[Exercise set]:
a) According to the MeanVarPlot documentation page, how many bins are genes divided into by default?
b) For each statement, decide whether the MeanVarPlot documentation page agrees with it. Answer yes or no and quote the deciding words. (i) Z-scores for dispersion are calculated across all genes at once. (ii) The default value of y.cutoff is 2. (iii) Genes are divided into bins based on their dispersion.
c) Continue the MeanVarPlot documentation page from the point where it stops.
BEGIN Reading passage
Seurat (version 1.4.0)

MeanVarPlot: Identify variable genes

Description

Identifies genes that are outliers on a 'mean variability plot'. First, uses a function to calculate average expression (fxn.x) and dispersion (fxn.y) for each gene. Next, divides genes into num.bin (deafult 20) bins based on their average expression, and calculates z-scores for dispersion within each bin. The purpose of this is to identify variable genes while controlling for the strong relationship between variability and average expression.

Usage

MeanVarPlot(object, fxn.x = expMean, fxn.y = logVarDivMean,
  do.plot = TRUE, set.var.genes = TRUE, do.text = TRUE,
  x.low.cutoff = 0.1, x.high.cutoff = 8, y.cutoff = 2,
  y.high.cutoff = Inf, cex.use = 0.5, cex.text.use = 0.5,
  do.spike = FALSE, pch.use = 16, col.use = "black",
  spike.col.use = "red", plot.both = FALSE, do.contour = TRUE,
  contour.lwd = 3, contour.col = "white", contour.lty = 2, num.bin = 20,
  do.recalc = TRUE)
END Reading passage
BEGIN Data extract
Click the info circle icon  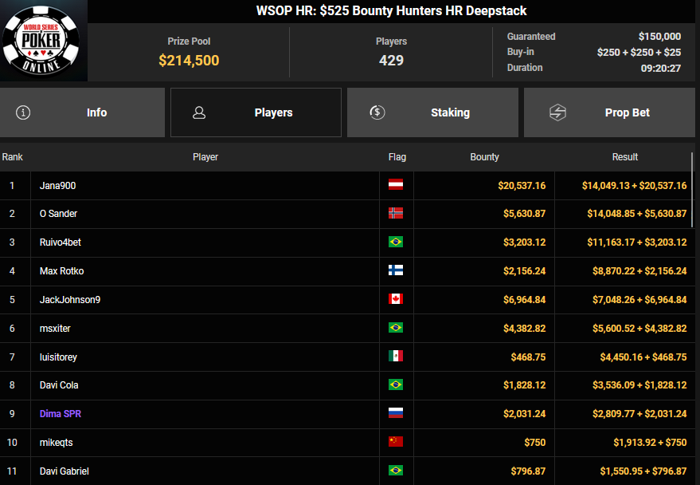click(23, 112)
END Data extract
BEGIN Data extract
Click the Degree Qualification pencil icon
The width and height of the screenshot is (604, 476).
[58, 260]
END Data extract
[Answers to each task]:
a) 20 bins.

b)
(i) No: "calculates z-scores for dispersion within each bin"
(ii) Yes: "y.cutoff = 2"
(iii) No: "based on their average expression"

c)
Arguments

object

Seurat object

fxn.x

Function to compute x-axis value (average expression). Default is to take the mean of the detected (i.e. non-zero) values

fxn.y

Function to compute y-axis value (dispersion). Default is to take the standard deviation of all values/

do.plot

Plot the average/dispersion relationship

set.var.genes

Set object@var.genes to the identified variable genes (default is TRUE)

do.text

Add text names of variable genes to plot (default is TRUE)

x.low.cutoff

Bottom cutoff on x-axis for identifying variable genes

x.high.cutoff

Top cutoff on x-axis for identifying variable genes

y.cutoff

Bottom cutoff on y-axis for identifying variable genes

y.high.cutoff

Top cutoff on y-axis for identifying variable genes

cex.use

Point size

cex.text.use

Text size

do.spike

FALSE by default. If TRUE, color all genes starting with ^ERCC a different color

pch.use

Pch value for points

col.use

Color to use

spike.col.use

if do.spike, color for spike-in genes

plot.both

Plot both the scaled and non-scaled graphs.

do.contour

Draw contour lines calculated based on all genes

contour.lwd

Contour line width

contour.col

Contour line color

contour.lty

Contour line type

num.bin

Total number of bins to use in the scaled analysis (default is 20)

do.recalc

TRUE by default. If FALSE, plots and selects variable genes without recalculating statistics for each gene.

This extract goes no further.